=== EXTRACTED MATERIAL ===

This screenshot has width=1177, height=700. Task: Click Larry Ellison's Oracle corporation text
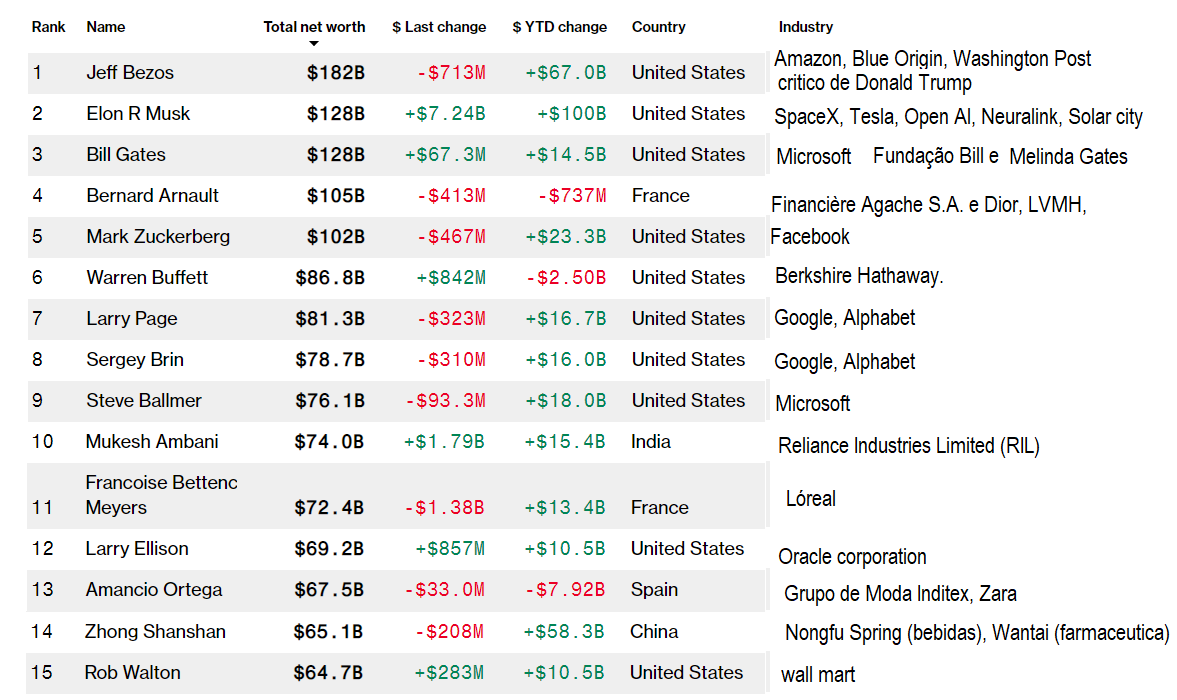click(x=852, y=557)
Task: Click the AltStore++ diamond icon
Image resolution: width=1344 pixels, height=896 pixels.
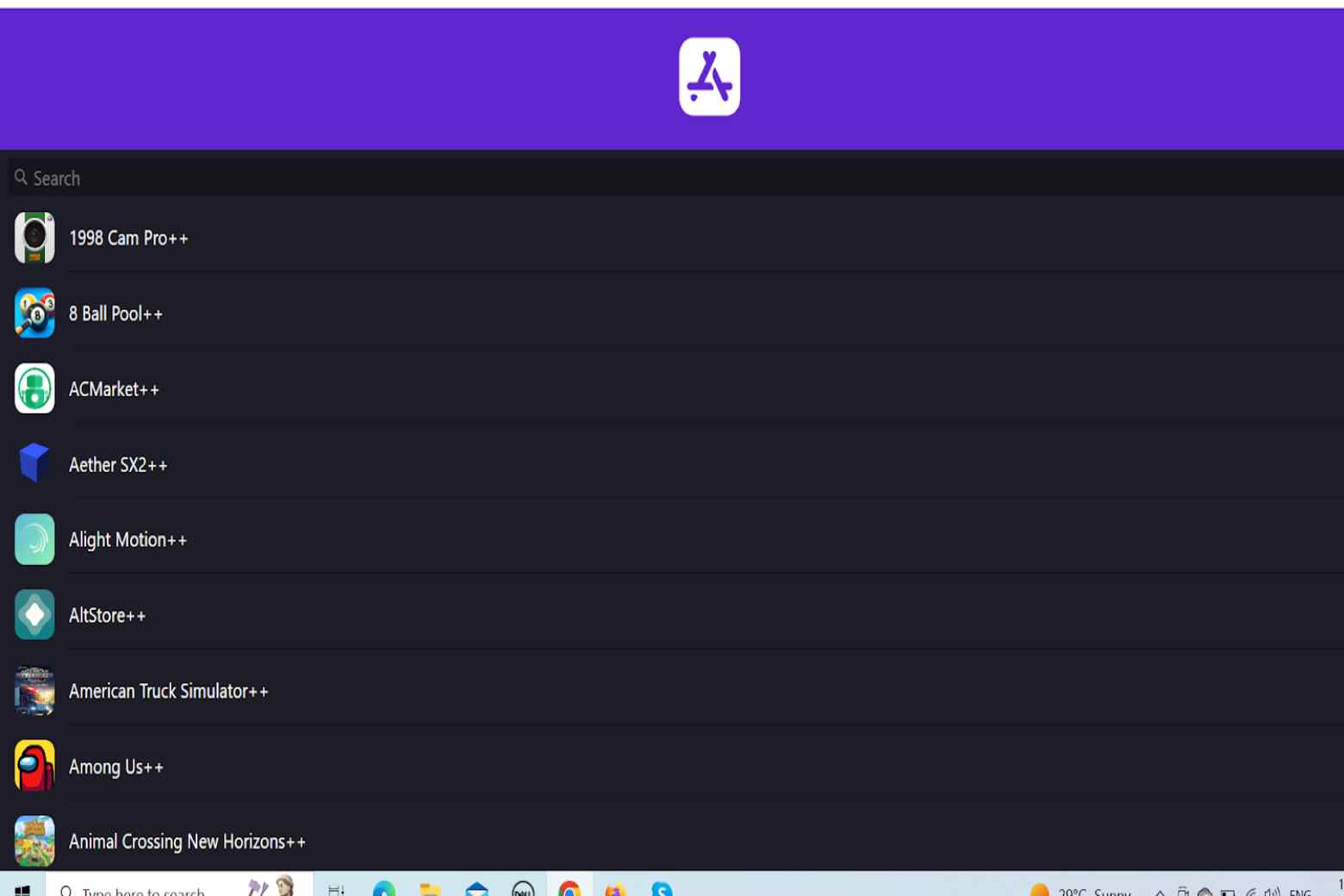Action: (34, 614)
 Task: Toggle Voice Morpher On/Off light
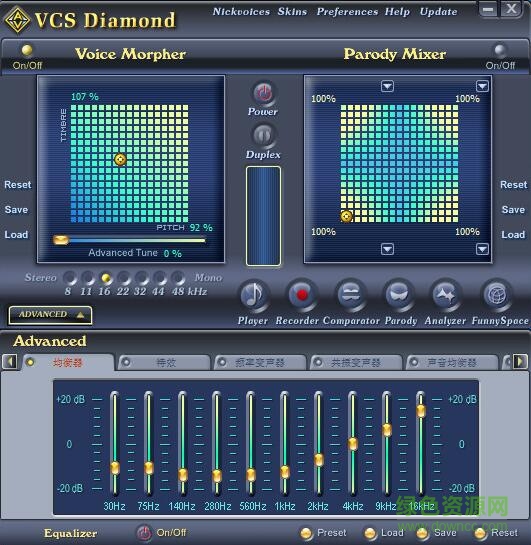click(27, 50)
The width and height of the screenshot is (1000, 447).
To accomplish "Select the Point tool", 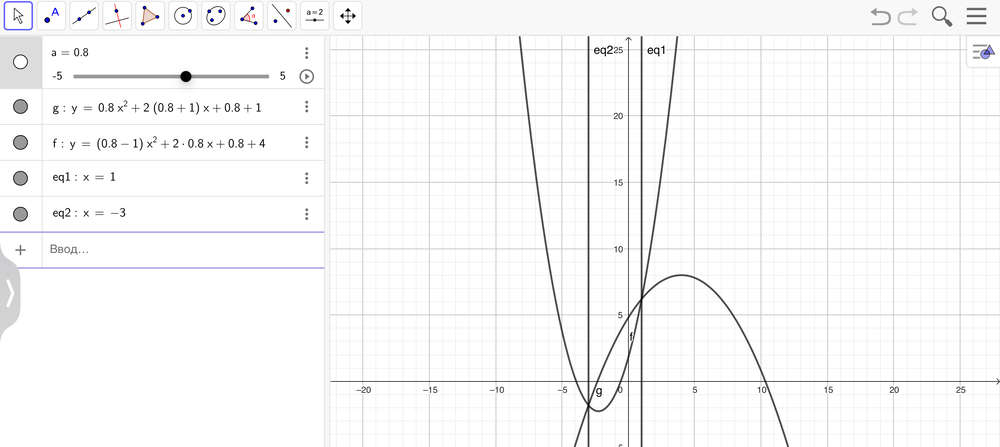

===

Write out every entry again word for word, without any of the pictures.

*RESPONSE AREA:*
This screenshot has width=1177, height=700. Task: Click Larry Ellison's Oracle corporation text
click(x=852, y=557)
Task: Click the AltStore++ diamond icon
Image resolution: width=1344 pixels, height=896 pixels.
Action: (34, 614)
 Task: Toggle Voice Morpher On/Off light
click(27, 50)
The width and height of the screenshot is (1000, 447).
To accomplish "Select the Point tool", 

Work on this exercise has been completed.